>>>>

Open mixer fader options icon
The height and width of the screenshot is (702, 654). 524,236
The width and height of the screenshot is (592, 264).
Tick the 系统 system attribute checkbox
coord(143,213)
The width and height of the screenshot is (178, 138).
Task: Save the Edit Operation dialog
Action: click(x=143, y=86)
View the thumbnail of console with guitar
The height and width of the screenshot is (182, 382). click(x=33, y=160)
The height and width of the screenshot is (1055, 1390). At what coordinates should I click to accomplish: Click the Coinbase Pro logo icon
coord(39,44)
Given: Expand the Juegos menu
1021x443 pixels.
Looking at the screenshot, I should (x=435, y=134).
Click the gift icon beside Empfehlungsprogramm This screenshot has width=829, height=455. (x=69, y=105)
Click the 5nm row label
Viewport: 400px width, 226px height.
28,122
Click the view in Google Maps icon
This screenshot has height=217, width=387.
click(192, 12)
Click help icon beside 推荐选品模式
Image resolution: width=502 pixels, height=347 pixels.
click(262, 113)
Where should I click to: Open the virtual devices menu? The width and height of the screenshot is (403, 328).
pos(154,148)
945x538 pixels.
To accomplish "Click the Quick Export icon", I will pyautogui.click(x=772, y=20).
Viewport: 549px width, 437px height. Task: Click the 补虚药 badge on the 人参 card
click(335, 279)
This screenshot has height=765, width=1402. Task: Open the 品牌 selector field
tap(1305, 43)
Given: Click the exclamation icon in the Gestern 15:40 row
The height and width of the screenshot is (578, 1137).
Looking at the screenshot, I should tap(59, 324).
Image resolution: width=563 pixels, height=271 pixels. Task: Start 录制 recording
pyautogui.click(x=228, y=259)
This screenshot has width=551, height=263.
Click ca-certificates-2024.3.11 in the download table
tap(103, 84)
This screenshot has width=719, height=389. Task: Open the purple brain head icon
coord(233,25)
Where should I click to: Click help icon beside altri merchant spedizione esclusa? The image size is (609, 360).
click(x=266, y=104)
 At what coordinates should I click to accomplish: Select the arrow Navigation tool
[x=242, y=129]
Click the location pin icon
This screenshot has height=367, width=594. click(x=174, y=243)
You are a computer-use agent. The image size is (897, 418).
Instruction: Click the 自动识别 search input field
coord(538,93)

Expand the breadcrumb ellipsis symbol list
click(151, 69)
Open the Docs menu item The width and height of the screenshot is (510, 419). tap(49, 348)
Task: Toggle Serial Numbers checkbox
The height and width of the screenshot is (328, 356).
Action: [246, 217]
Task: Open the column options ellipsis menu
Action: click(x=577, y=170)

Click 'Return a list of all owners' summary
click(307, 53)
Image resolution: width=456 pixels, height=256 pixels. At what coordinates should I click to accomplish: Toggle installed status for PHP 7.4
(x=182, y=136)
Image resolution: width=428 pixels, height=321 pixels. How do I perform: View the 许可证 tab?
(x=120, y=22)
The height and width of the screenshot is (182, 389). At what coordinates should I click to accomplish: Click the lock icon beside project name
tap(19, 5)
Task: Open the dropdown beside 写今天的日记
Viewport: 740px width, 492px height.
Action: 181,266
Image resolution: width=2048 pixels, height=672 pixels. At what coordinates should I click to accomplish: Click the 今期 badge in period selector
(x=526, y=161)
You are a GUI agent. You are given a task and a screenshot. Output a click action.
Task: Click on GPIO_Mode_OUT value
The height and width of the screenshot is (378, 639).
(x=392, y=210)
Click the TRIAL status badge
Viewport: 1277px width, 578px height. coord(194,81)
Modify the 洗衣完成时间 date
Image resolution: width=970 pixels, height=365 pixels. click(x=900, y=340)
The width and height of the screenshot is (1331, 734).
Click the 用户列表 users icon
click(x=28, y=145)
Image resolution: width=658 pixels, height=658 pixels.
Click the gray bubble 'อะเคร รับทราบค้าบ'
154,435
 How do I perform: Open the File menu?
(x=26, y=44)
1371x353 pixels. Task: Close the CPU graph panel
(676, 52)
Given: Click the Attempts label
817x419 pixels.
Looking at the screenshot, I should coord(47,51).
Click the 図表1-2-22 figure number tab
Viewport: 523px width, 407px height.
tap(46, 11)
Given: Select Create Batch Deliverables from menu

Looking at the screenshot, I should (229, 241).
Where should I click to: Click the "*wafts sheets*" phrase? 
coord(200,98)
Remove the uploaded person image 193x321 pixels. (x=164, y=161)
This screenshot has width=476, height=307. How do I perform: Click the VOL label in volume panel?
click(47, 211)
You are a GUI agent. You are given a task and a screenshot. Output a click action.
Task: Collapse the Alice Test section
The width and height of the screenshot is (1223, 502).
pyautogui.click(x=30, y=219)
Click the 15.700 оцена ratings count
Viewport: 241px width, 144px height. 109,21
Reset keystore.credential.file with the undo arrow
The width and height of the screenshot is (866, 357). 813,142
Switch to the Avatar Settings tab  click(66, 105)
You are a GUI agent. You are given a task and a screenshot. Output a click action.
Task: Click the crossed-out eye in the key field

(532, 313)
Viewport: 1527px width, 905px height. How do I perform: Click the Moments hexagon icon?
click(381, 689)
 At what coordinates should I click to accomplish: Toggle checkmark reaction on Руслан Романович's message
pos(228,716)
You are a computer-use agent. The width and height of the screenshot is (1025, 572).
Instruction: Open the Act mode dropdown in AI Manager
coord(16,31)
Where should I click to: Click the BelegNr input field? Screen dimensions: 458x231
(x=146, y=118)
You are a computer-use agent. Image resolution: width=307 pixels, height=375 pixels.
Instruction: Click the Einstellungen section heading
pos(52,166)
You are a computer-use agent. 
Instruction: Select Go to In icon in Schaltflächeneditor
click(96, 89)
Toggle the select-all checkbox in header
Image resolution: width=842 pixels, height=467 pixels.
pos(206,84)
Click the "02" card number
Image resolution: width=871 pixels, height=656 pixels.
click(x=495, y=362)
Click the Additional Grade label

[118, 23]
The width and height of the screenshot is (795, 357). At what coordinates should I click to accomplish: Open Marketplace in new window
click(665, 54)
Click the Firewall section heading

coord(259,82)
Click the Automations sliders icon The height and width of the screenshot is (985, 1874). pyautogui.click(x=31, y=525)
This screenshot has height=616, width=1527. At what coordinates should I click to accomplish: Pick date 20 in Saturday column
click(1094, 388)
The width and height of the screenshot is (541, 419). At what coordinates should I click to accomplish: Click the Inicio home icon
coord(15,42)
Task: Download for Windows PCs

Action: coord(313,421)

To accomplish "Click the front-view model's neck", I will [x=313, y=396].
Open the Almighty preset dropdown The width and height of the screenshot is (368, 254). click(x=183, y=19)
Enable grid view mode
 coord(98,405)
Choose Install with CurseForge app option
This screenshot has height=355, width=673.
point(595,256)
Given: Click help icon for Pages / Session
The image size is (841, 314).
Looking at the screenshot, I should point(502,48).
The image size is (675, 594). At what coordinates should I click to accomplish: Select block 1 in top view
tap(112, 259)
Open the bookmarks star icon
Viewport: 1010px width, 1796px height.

<<<<

INSTRUCTIONS TO FOLLOW
Read the listing. Report every line that includes the word "computer".

EXERCISE SOLUTION
You are a computer-use agent. The image size is (897, 418).
You are a computer-use agent. The width and height of the screenshot is (1025, 572).
You are a computer-use agent. Image resolution: width=307 pixels, height=375 pixels.
You are a computer-use agent. 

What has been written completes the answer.